2. Motzer RJ, Hutson TE, Tomczak P, Michaelson MD, Buykowski RM, Rixe O, Oudard S, Negrier S, Szcylik C, Kim ST, Chen I, Bycott PW, Baum CM, Figlin RA. Sunitinib versus Interferon Alfa in Metastatic Renal-Cell Carcinoma. N Engl J Med 2007;356(2): 115-124.

3. Escudier B T, Eisen T, Stadler WM, Szcylik C, Oudard S, Siebels M, Negrier S, Chevreau C, Solska E, Desai AA, Rolland F, Demkow T, Hutson TE, Gore M, Freeman S, Schwartz B, Shan M, Sinatov R, Bukowski RM. Sorafenib in Advanced Clear-Cell Renal-Cell Carcinoma. N Engl J Med 2007;356(2):125- 134.
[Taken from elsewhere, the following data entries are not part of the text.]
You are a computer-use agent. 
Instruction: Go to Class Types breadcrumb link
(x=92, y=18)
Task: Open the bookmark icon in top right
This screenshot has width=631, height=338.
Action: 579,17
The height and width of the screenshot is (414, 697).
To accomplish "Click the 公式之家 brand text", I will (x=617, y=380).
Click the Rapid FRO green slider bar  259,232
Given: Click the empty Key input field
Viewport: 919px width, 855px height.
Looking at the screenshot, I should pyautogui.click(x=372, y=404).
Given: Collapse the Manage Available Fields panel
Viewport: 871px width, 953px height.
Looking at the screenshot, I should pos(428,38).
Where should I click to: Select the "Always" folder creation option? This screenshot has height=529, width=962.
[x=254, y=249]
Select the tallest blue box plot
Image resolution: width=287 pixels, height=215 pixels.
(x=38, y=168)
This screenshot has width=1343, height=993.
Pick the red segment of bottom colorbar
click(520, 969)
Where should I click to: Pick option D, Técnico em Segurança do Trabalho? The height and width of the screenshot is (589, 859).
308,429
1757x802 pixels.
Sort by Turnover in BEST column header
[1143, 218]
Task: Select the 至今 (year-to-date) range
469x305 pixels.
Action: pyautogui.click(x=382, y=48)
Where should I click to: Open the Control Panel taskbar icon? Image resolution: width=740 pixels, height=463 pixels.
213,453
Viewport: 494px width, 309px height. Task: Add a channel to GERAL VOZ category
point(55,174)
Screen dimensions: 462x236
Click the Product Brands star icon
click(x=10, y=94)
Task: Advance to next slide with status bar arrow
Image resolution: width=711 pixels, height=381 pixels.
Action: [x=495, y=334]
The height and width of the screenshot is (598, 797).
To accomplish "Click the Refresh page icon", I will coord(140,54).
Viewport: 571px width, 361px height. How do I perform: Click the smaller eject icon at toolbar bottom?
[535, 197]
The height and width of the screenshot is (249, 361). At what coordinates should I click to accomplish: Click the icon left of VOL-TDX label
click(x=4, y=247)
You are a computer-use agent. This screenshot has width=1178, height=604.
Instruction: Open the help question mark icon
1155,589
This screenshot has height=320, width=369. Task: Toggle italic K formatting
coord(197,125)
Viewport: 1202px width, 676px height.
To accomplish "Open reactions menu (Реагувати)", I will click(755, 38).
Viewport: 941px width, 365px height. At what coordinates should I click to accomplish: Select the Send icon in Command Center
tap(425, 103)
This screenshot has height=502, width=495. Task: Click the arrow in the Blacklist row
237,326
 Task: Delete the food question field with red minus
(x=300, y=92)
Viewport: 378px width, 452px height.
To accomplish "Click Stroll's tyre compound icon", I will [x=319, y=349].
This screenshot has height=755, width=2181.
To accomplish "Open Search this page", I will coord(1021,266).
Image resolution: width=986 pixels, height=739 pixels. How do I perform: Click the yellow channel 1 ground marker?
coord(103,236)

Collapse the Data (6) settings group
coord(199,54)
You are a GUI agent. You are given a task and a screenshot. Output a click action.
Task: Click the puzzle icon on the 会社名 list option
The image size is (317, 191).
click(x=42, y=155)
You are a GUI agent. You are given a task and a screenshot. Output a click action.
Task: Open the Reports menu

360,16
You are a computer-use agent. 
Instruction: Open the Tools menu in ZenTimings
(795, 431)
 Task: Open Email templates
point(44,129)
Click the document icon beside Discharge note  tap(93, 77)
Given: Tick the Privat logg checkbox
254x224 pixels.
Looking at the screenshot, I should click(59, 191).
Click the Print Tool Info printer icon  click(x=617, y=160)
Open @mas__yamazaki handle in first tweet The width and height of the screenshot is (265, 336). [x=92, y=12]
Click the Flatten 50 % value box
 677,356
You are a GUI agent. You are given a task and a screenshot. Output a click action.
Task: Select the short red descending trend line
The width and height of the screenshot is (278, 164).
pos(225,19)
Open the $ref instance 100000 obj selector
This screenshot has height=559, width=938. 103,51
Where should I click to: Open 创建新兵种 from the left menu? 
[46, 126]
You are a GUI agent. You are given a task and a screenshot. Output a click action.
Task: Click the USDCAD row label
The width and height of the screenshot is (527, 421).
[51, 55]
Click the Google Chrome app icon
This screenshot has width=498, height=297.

Competing interests: Barry Hancock is on the advisory boards of Pfizer and Bayer and has given talks for these companies. He has received honoraria for this work. Robert Hawkins has received honoraria and or speaker fees from Bayer, Pfizer, Roche, and Chiron. Paul Nathan, Poulam Patel, and Nick James are on advisory boards and have given talks for Pfizer and Bayer for which they have received honoraria. They have also received sponsorship from these companies for educational meetings. John Wagstaff has acted as a paid advisor to Pfizer. Tim Eisen is on advisory boards for Pfizer, Bayer, and Wyeth and has given talks for these companies. He has received honoraria for this work. He has received research funding from Bayer and Pfizer. David Chao has been on advisory panels for Pfizer and Bayer and has given talks for these companies for which he has received honoraria. Martin Gore is on advisory boards for Pfizer and Bayer and has given talks for these companies. He has received honoraria for this work and also research funding. All other authors declare that they have no conflict of interest.